# Apple DVD Player 1.3 anyone have it?



## cardrobot (Mar 13, 2006)

Hello fellow mac users!
I badly need Apple DVD Player 1.3, and I can't find it anywhere. I know it was released on the 9.0.4 system cd, but I can't find that (it's been ages since I installed classic).

This is for my beige g3 which I am trying to get to play my new dvd!
If anyone knows where I can download it or if you can email it to me let me know!

BTW: I already spent well over an hour going through apples support and download section trying to find this old application to no avail. =(

If you happend to find the link, TIA!


----------



## macosxuser (Mar 13, 2006)

Apple DVD Player 1.3 is included with OS9.2.2 but I do know how to get Apple DVD Player 1.2 which is basically the same thing.

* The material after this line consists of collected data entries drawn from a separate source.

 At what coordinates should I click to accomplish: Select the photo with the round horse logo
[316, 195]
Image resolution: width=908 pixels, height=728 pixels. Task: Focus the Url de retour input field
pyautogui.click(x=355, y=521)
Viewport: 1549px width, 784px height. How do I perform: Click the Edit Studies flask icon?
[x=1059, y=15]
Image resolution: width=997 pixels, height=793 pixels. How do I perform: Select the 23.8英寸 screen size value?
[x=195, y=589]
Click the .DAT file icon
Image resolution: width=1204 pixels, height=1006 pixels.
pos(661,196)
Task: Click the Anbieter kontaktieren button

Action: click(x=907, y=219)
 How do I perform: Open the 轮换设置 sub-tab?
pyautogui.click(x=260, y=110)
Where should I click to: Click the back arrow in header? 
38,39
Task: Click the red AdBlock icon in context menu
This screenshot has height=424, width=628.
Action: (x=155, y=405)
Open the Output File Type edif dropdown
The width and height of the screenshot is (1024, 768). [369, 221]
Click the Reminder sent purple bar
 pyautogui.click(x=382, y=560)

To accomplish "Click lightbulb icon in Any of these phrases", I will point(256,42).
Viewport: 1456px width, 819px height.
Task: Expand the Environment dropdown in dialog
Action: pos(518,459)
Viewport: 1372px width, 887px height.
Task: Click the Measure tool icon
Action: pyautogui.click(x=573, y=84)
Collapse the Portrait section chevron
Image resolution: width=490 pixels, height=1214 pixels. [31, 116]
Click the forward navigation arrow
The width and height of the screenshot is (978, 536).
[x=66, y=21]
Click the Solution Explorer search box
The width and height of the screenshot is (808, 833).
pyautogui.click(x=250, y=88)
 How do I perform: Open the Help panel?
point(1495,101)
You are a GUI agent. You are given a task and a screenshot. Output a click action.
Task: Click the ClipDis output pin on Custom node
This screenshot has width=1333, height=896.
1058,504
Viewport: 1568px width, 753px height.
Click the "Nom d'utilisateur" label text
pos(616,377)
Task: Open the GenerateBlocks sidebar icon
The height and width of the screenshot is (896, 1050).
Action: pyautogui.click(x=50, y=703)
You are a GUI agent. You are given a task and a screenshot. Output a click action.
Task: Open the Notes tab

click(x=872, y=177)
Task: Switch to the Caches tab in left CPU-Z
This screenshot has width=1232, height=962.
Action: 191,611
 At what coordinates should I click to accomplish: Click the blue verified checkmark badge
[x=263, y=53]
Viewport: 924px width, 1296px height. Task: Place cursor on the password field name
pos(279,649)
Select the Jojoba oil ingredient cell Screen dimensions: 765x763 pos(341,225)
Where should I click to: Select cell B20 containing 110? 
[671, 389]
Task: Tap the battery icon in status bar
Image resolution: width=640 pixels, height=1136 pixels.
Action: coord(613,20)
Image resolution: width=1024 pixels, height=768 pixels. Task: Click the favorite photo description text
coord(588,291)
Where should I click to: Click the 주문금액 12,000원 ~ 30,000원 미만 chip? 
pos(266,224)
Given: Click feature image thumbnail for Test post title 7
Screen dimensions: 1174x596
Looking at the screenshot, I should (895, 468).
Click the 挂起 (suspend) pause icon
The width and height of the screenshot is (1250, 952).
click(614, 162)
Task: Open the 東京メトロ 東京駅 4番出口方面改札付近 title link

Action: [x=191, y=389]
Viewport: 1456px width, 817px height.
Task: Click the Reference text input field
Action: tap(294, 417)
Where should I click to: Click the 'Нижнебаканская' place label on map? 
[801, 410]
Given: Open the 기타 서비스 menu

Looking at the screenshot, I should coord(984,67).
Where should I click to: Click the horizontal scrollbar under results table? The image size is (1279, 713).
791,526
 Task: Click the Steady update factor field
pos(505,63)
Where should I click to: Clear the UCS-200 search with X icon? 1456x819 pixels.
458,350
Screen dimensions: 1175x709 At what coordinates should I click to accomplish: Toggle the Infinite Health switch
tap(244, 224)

Download the MacOS 8.6 update 

http://download.info.apple.com/Appl...m/Mac_OS_8.6_Update/Mac_OS_8.6_Update.smi.bin

Download tomeviewer

http://www.macupdate.com/info.php/id/15295

Then mount the 8.6 update and use tomeviewer to open the system tome file. 

Then Extract "Apple DVD Player" "DVD Navigation Manager" "DVDRuntimeLib" "DVD Region Manager" "DVD Decoder Library" "DVD PC Card Enabler".

Keep  "Apple DVD Player" "DVD Navigation Manager" and "DVDRuntimeLib" in the same folder and drag  "DVD Region Manager" "DVD Decoder Library" "DVD PC Card Enabler" to the system extensions folder and restart.


----------



## macosxuser (Apr 15, 2006)

I've also found out that the Apple DVD Player 1.3 is in the MacOS 9.1 update.


----------



## adambyte (Apr 15, 2006)

Simply use the 9.1 update CD to do a "custom install"


----------